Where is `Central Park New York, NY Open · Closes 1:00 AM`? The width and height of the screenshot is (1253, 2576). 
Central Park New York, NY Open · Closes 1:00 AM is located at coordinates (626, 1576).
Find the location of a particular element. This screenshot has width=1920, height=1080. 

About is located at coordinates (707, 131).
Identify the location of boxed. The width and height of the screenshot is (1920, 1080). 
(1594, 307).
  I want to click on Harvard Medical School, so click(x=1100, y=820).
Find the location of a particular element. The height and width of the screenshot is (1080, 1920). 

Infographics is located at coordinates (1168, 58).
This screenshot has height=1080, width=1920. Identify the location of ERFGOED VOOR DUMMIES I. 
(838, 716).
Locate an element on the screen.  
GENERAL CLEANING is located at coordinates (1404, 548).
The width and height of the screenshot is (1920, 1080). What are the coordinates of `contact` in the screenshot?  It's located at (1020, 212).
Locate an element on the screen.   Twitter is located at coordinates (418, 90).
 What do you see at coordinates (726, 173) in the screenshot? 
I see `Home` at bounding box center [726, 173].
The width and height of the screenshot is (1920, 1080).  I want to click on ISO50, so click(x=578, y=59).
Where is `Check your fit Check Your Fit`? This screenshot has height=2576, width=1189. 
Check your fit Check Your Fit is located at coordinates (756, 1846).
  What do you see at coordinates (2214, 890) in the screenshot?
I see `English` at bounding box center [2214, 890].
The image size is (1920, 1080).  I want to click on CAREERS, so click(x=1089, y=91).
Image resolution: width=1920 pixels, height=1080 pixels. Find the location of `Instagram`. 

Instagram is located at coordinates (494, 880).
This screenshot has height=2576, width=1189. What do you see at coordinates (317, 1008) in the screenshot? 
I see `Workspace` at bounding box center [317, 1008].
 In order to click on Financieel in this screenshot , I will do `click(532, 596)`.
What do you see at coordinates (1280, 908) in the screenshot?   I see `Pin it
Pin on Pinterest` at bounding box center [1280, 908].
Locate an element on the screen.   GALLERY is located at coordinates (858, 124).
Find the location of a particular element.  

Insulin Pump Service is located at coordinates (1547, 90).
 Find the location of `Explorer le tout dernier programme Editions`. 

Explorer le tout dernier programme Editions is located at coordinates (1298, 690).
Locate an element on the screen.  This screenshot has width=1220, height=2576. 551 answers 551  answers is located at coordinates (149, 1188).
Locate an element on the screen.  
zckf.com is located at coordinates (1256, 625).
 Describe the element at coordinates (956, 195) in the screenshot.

####

◆ Problem to work on
Please return the material above word for word, starting with its first line and stopping after the line that contains "About is located at coordinates (707, 131).", with that line included.

◆ The completed task
Where is `Central Park New York, NY Open · Closes 1:00 AM`? The width and height of the screenshot is (1253, 2576). 
Central Park New York, NY Open · Closes 1:00 AM is located at coordinates (626, 1576).
Find the location of a particular element. This screenshot has width=1920, height=1080. 

About is located at coordinates (707, 131).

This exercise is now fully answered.